QUELLENAUSZUG ▸
────────────────
Warum wird die Revolution in Deutschland von 1918/19 oft als "steckengeblieben" beschrieben?

5 Antworten

Man kann die Revolution von 1918/1919 aus dem Grund als "steckengeblieben" bezeichnen, weil sie mit den vorherigen Eliten nicht konsequent aufräumte.

Man verzichtete z.b. darauf, die Vorkommnisse des Weltkriegs systematisch aufzuarbeiten. Man verzichtete darauf gegen die ehemalige Generalität wegen Kriegsverbrechen, die sie begangen hatten (Befehl des Einsatzes von Giftgas, uneingeschränkter U-Boot-Krieg) etc. zur Verantwortung zu ziehen.

Man verzichtete auch darauf dem Volk zu erklären, wie die militärische Lage Deutschlands 1918 tatsächlich war und warum man den Krieg letztlich aufgeben musste und vor allen Dingen auch, von welcher Seite her das Waffenstillstandsgesuch ursprünglich motiviert war (nämlich Hindenburg und vor allen Dingen Ludendorff, denen nach dem Zusammenbruch der Offensive im Wesen und dem Zusammenbruch der Balkanfront, mit Gefolge der Kapitulation Bulgariens und dem Zerfall des Osmanischen Reiches, wie Österreich, klar war, dass der Krieg verloren war), stattdessen erlaubten sie diesen ihre berüchtigte "Dolchstoßlegende" zu verbreiten und gegen die Republik zu hetzen.

Außerdem versäumte man nach dem Krieg die Reichswehr von Demokratiefeindlichen Elementen zu säubern, so dass diese während der Weimarer Republik stehts ein Faktor blieb, der in der Lage war den Staat von innen heraus zu bedrohen.
────────────────
AUFGABE 1 ▸ Wer hat laut dem Quellenauszug das Waffenstillstandsgesuch ursprünglich motiviert?
AUFGABE 2 ▸ Nenne alle Versäumnisse, die der Quellenauszug als Gründe dafür anführt, dass die Revolution von 1918/19 als „steckengeblieben“ gilt.
AUFGABE 3 ▸ Schreibe den Quellenauszug über die Revolution von 1918/19 im Anschluss an seinen letzten Satz weiter.

BEREITGESTELLTE DATEN ▸
────────────────
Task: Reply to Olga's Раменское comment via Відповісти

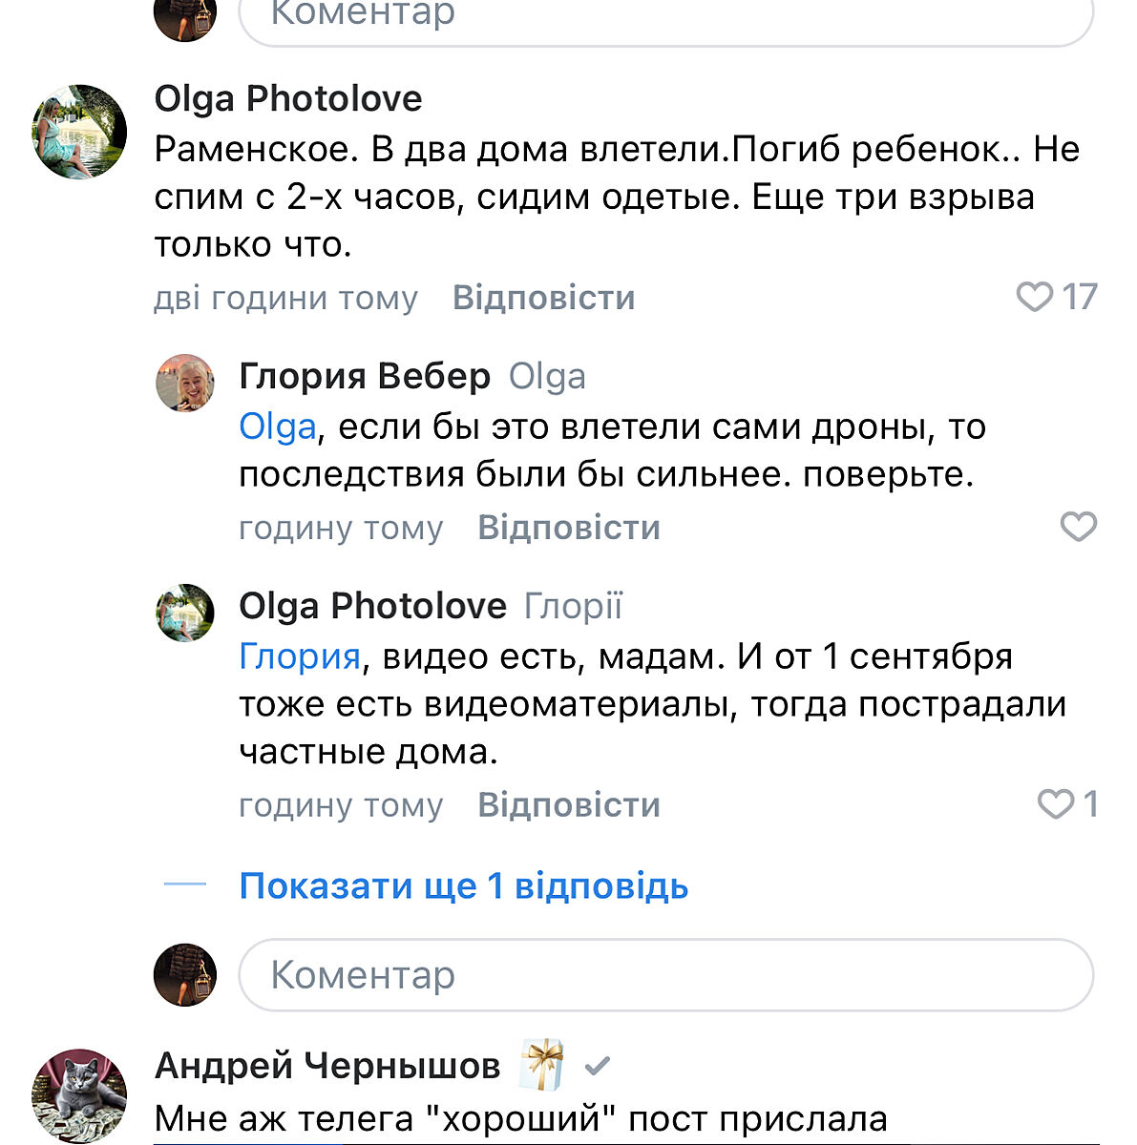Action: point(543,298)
────────────────
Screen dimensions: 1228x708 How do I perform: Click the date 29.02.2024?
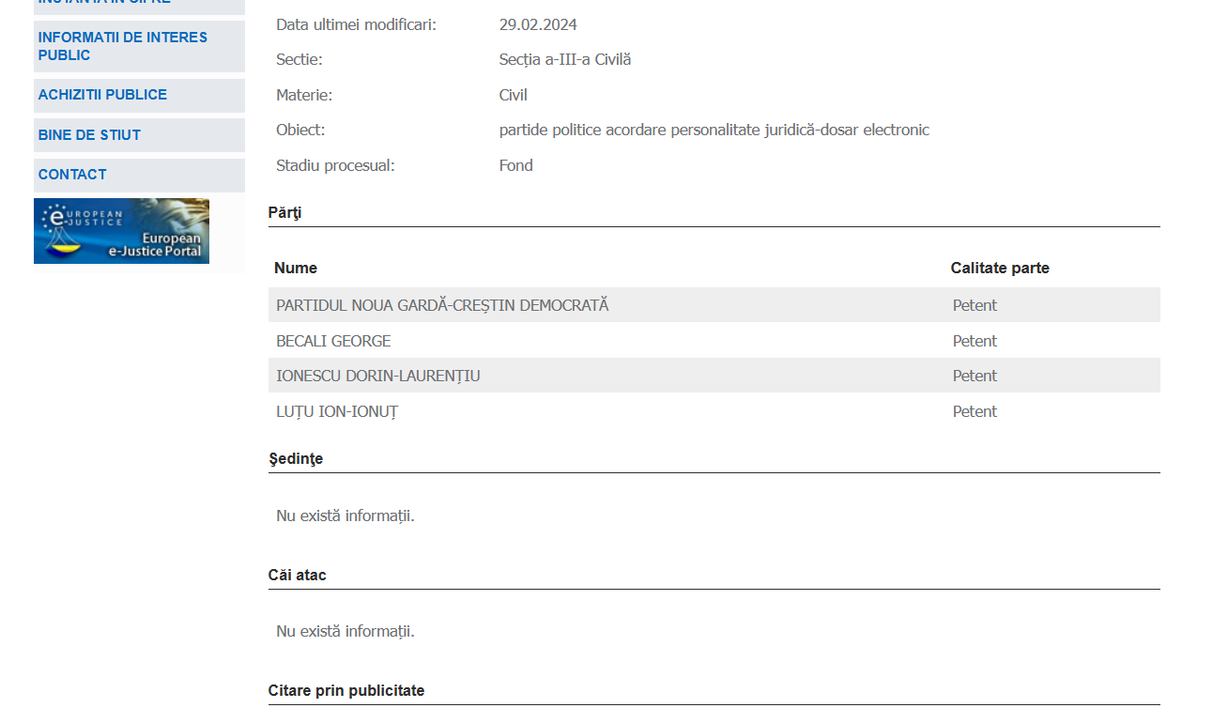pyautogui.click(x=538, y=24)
────────────────
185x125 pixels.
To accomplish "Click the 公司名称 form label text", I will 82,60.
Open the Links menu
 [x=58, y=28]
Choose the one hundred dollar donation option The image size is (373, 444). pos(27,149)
────────────────
LÖSUNG 1 ▸ Das Waffenstillstandsgesuch wurde ursprünglich von Hindenburg und vor allem von Ludendorff motiviert.

LÖSUNG 2 ▸ Der Quellenauszug nennt vier Versäumnisse. Erstens arbeitete man die Vorkommnisse des Weltkriegs nicht systematisch auf. Zweitens zog man die ehemalige Generalität nicht wegen ihrer Kriegsverbrechen zur Verantwortung. Drittens erklärte man dem Volk nicht, wie die militärische Lage Deutschlands 1918 tatsächlich war, warum man den Krieg aufgeben musste und von welcher Seite das Waffenstillstandsgesuch ursprünglich motiviert war. Viertens säuberte man die Reichswehr nicht von demokratiefeindlichen Elementen.

LÖSUNG 3 ▸
Insofern waren in den frühen Jahren der Weimarer Republik bereits Entwicklungen angelegt, die später maßgeblich zu ihrem Untergang beitragen und zum Aufstieg der demokratiefeindlichen Kräften (im besonderen auf der rechten Seite, für die linke spielen andere Faktoren eine gewichtigere Rolle) sollten.

Außerdem verhielt man sich seitens der Regierung in Sachen "Spartakusaufstand" verdammt ungeschickt, in dem man vollkommen unnötiger Weise zu überzogenen Gewaltmaßnahmen griff.

Das beruhigte zwar kurzfristig die Lage, sorgte aber langfristig mit dafür, dass die politische Linke der Weimarer Republik in das demokratische Spektrum zunehmend nicht mehr zu integrieren war und sich stattdessen ab Mitte der 1920er Jahre prononciert Stalin an den Hals warf.

Hätte man in einigen entscheidenden Fragen 1918-1920 hier anders gehandelt, hätte man die prekäre Situation der Demokratie ín den späten 1920ern und frühen 30ern möglicherweise verhindern können.

So konnte sich die Republik nicht wirklich stabilisieren, weil man den Strukturen der Extremisten, insbesondere von rechter Seite her die Möglichkeit bot ein paralleles Schattendasein zu führen und sich schließlich in Kriesenzeiten wieder zu erheben.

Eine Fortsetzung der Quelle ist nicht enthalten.